Mengharapkan pemerintah menyelesaikan semua masalah itu, sama seperti mendengar dongeng menjelang tidur , apalagi ditahun-tahun politik seperti ini, banyak dana untuk menyelesaikan masalah itu yang harus dipotong untuk menyukseskan perhelatan politik, jauh panggang dari api.
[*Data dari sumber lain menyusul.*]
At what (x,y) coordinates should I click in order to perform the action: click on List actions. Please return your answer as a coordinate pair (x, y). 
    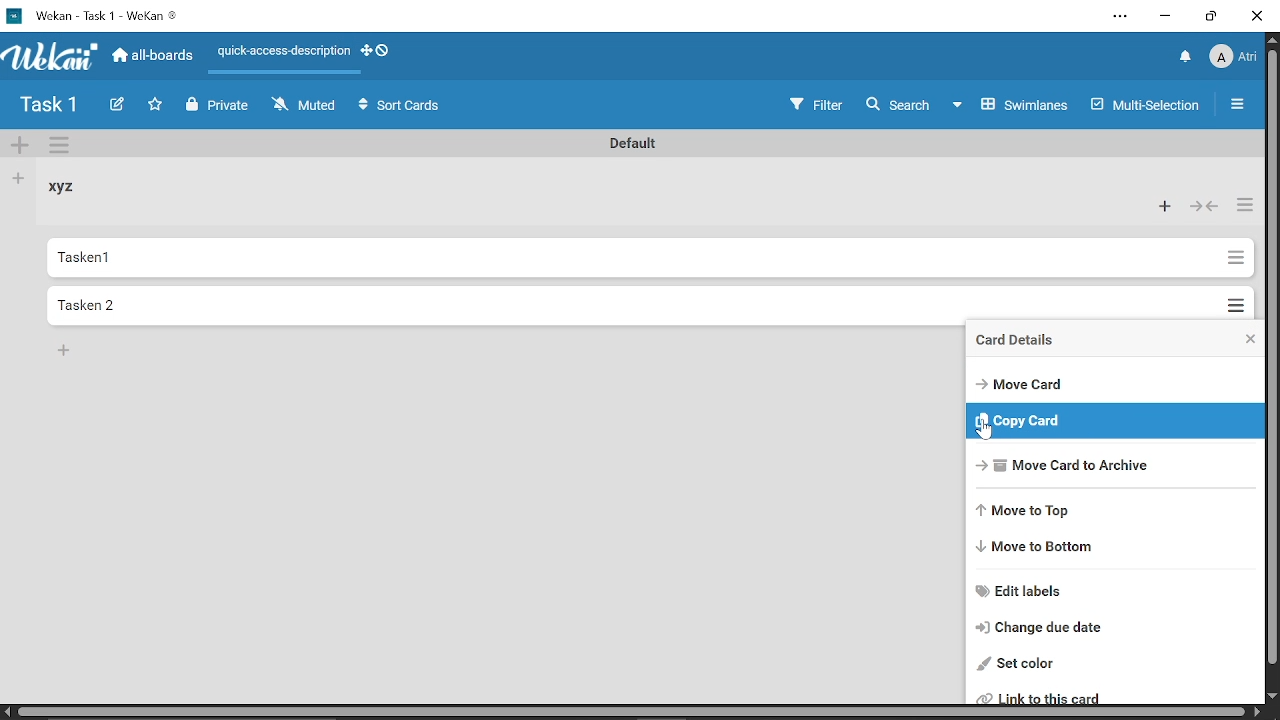
    Looking at the image, I should click on (1241, 206).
Dari sekian banyak masalah, saya lebih tertarik kepada masalah pendidikan, terutama literasi, yakni kemampuan menulis dan membaca, sederhananya orang yang berpendidikan adalah orang yang mampu menulis dan membaca. Walaupun begitu,tentu tingkat kemampuan menulis dan membaca setiap insan pendidikan itu berbeda-beda. Namun harapannya insan pendidikan itu harus memiliki kemampuan menulis dan membaca diatas rata-rata.
Bicara data, berdasarkan BPS, jumlah pengunjung pustaka sekolah di Pessel tahun 2018 hanya 13.877 orang , yang artinya ada 1.156 Orang sebulan, ada sekitar 39 orang sehari , dan bila dibagi per kecamatan, maka dapat disimpulkan tidak cukup 3 orang yang mengunjungi pustaka sehari dalam satu kecamatan.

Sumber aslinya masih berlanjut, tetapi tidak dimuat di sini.